If you choose to get pre-approved in person at a physical location, the timeline will depend on whether you visit when a loan officer is on site. It’s best to make an appointment beforehand to avoid playing the waiting game or making a blank trip only to have to come back later another day. Once your application is submitted, it could take a few days or a week to hear back. The loan officer may also request another meeting to address any questions or concerns they may have before making a pre-approval decision.

How do mortgage pre-approvals affect your credit score?

Each time you apply for credit, your credit score drops by two to five points. In addition, hard credit inquiries linger on your credit report for up to 24 months, though they typically only impact your credit rating for a few months. So, when you get pre-approved for a mortgage, expect a slight dip in your credit score. But, depending on your credit rating, it may not make much of a difference in the interest rate you’ll be quoted on a home loan product. But keep in mind that the most competitive terms are generally reserved for borrowers with good or excellent credit scores.

Should you get pre-approved with multiple lenders?

When you’re on the quest for the perfect home loan, it’s always ideal to shop around to find the best deal. However, applying with several lenders does mean multiple hard pulls or hard credit inquiries that could lower your credit score. The upside is the FICO-scoring model allows consumers to rate shop for 30 to 45 days to find the perfect mortgage. That said, several home loan applications submitted in this window only count as a single hard credit inquiry, minimizing the impact on your credit score.

Does a mortgage pre-approval guarantee you’ll get a home loan?

Unfortunately, it’s possible to get pre-approved for a home loan and still be turned away by the lender prior to closing. This often occurs if there are significant changes to the borrower’s credit rating, employment situation and financial status.
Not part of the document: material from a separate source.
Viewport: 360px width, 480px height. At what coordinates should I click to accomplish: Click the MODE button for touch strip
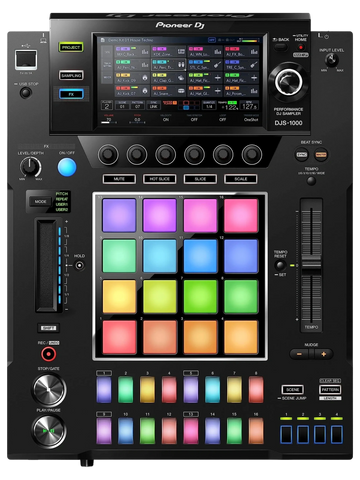(x=40, y=202)
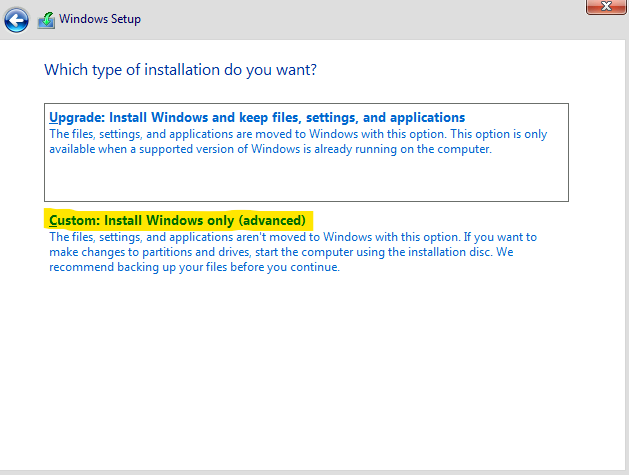Click empty space inside the Upgrade option box

click(x=306, y=179)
To dive a bit deeper, each home loan product comes with a preset minimum credit score requirement. Some lenders take things a step further by adding overlays or more stringent eligibility criteria that could make getting approved more challenging. If your credit score is high enough to get pre-approved but drops below the lender’s minimum threshold before closing, you may be denied financing.
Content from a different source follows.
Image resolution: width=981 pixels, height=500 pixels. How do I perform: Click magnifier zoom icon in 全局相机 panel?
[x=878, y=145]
The same rule applies to the debt-to-income (DTI) ratio lenders use to determine how much home you can afford. If you acquire a hefty sum of debt between the time that you’re pre-approved for a home loan and are set to close, the added debt payments may cause your DTI to rise above the lender’s maximum allowable limit.

A change in your employment situation can also trigger a denial. For example, if you take a demotion resulting in a pay cut, accept a position with a different employment in another industry or start your own business, your mortgage pre-approval could be impacted. So, if you foresee a career change, it’s worth consulting with the mortgage lender first to determine what can be done to make it to the closing table.
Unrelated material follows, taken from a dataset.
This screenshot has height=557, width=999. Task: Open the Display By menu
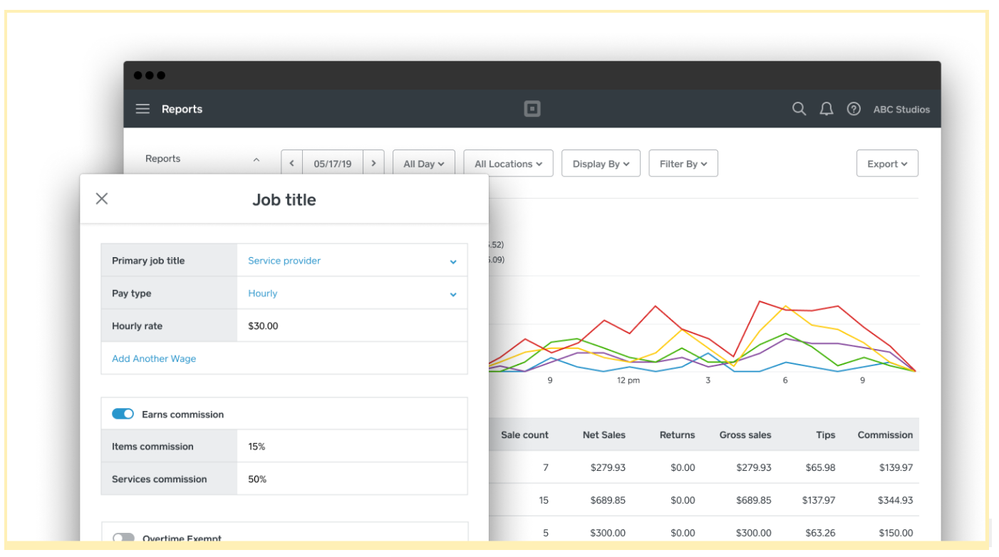(600, 164)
What actions should you take before applying for a mortgage pre-approval?

Assess your spending habits and budget to determine if your household income is sufficient to cover a monthly mortgage payment and other related housing expenses. If so, check your credit score to see where you stand, and review your credit report in its entirety to ensure it’s free of errors that could be dragging your score down and that need to be rectified. You should also compute your DTI ratio to determine if it meets the lender’s standards.

You may find that it’s too high, and some of the outstanding balances need to be reduced or eliminated to qualify for a mortgage. However, a lower DTI also means your monthly mortgage payment will be more manageable as you’ll have a small debt load to worry about. Plus, paying down revolving debt before applying for a home loan will reduce your debt utilization rate and possibly boost your credit score.